Retype the whole of the data exactly.

↓↓↓

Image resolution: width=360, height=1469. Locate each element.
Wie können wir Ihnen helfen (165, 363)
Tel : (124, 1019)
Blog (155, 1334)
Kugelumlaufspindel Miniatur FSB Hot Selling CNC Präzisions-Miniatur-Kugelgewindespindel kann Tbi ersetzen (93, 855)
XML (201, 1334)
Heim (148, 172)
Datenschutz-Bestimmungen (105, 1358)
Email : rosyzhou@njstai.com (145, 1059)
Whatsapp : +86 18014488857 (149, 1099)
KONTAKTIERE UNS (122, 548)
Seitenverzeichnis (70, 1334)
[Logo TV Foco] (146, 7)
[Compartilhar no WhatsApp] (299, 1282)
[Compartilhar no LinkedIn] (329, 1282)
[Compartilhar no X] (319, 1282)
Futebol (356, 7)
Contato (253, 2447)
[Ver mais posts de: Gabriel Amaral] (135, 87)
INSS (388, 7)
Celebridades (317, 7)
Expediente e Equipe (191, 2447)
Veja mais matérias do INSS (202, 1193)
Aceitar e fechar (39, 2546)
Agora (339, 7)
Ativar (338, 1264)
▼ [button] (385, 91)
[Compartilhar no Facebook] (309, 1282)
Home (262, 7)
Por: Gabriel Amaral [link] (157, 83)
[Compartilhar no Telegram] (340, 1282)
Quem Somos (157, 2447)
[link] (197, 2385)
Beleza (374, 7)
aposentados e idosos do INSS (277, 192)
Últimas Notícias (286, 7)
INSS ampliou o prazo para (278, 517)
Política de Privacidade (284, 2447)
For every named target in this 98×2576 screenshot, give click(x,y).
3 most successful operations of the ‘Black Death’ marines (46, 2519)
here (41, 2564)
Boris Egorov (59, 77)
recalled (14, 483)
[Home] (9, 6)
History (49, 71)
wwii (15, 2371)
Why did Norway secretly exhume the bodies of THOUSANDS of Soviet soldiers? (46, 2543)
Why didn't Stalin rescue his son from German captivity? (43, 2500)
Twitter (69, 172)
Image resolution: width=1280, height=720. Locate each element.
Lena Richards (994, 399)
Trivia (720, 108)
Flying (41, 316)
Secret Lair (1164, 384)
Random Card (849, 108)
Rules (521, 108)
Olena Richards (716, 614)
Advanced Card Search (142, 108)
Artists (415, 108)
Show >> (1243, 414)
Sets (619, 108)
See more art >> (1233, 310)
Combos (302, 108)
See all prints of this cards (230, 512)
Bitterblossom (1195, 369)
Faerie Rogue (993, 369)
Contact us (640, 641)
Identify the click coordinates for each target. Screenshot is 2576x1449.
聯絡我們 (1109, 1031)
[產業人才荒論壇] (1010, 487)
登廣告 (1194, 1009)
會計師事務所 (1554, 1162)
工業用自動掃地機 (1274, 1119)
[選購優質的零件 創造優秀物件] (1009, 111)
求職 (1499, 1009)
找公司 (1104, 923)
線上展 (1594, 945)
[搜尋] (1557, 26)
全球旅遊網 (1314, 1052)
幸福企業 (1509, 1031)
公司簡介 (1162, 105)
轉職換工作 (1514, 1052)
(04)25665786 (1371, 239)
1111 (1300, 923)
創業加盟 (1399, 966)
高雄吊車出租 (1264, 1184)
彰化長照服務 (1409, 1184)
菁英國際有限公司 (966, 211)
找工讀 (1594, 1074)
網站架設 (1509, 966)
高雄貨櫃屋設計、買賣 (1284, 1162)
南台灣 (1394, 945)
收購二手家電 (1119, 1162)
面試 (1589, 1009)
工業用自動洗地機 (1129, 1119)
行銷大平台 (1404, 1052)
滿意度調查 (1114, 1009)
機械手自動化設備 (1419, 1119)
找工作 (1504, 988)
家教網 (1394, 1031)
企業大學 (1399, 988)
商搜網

↑↑↑

> EXERCISE RESPONSE
Image resolution: width=360, height=1469. Locate each element.
Wie können wir Ihnen helfen (165, 363)
Tel : (124, 1019)
Blog (155, 1334)
Kugelumlaufspindel Miniatur FSB Hot Selling CNC Präzisions-Miniatur-Kugelgewindespindel kann Tbi ersetzen (93, 855)
XML (201, 1334)
Heim (148, 172)
Datenschutz-Bestimmungen (105, 1358)
Email : rosyzhou@njstai.com (145, 1059)
Whatsapp : +86 18014488857 (149, 1099)
KONTAKTIERE UNS (122, 548)
Seitenverzeichnis (70, 1334)
[Logo TV Foco] (146, 7)
[Compartilhar no WhatsApp] (299, 1282)
[Compartilhar no LinkedIn] (329, 1282)
[Compartilhar no X] (319, 1282)
Futebol (356, 7)
Contato (253, 2447)
[Ver mais posts de: Gabriel Amaral] (135, 87)
INSS (388, 7)
Celebridades (317, 7)
Expediente e Equipe (191, 2447)
Veja mais matérias do INSS (202, 1193)
Aceitar e fechar (39, 2546)
Agora (339, 7)
Ativar (338, 1264)
▼ [button] (385, 91)
[Compartilhar no Facebook] (309, 1282)
Home (262, 7)
Por: Gabriel Amaral [link] (157, 83)
[Compartilhar no Telegram] (340, 1282)
Quem Somos (157, 2447)
[link] (197, 2385)
Beleza (374, 7)
aposentados e idosos do INSS (277, 192)
Últimas Notícias (286, 7)
INSS ampliou o prazo para (278, 517)
Política de Privacidade (284, 2447)
For every named target in this 98×2576 screenshot, give click(x,y).
3 most successful operations of the ‘Black Death’ marines (46, 2519)
here (41, 2564)
Boris Egorov (59, 77)
recalled (14, 483)
[Home] (9, 6)
History (49, 71)
wwii (15, 2371)
Why did Norway secretly exhume the bodies of THOUSANDS of Soviet soldiers? (46, 2543)
Why didn't Stalin rescue his son from German captivity? (43, 2500)
Twitter (69, 172)
Image resolution: width=1280, height=720. Locate each element.
Lena Richards (994, 399)
Trivia (720, 108)
Flying (41, 316)
Secret Lair (1164, 384)
Random Card (849, 108)
Rules (521, 108)
Olena Richards (716, 614)
Advanced Card Search (142, 108)
Artists (415, 108)
Show >> (1243, 414)
Sets (619, 108)
See more art >> (1233, 310)
Combos (302, 108)
See all prints of this cards (230, 512)
Bitterblossom (1195, 369)
Faerie Rogue (993, 369)
Contact us (640, 641)
Identify the click coordinates for each target. Screenshot is 2576x1449.
聯絡我們 (1109, 1031)
[產業人才荒論壇] (1010, 487)
登廣告 (1194, 1009)
會計師事務所 (1554, 1162)
工業用自動掃地機 (1274, 1119)
[選購優質的零件 創造優秀物件] (1009, 111)
求職 (1499, 1009)
找公司 (1104, 923)
線上展 (1594, 945)
[搜尋] (1557, 26)
全球旅遊網 (1314, 1052)
幸福企業 (1509, 1031)
公司簡介 (1162, 105)
轉職換工作 (1514, 1052)
(04)25665786 (1371, 239)
1111 (1300, 923)
創業加盟 (1399, 966)
高雄吊車出租 (1264, 1184)
彰化長照服務 (1409, 1184)
菁英國際有限公司 (966, 211)
找工讀 (1594, 1074)
網站架設 (1509, 966)
高雄貨櫃屋設計、買賣 (1284, 1162)
南台灣 (1394, 945)
收購二手家電 (1119, 1162)
面試 (1589, 1009)
工業用自動洗地機 (1129, 1119)
行銷大平台 (1404, 1052)
滿意度調查 (1114, 1009)
機械手自動化設備 (1419, 1119)
找工作 (1504, 988)
家教網 (1394, 1031)
企業大學 (1399, 988)
商搜網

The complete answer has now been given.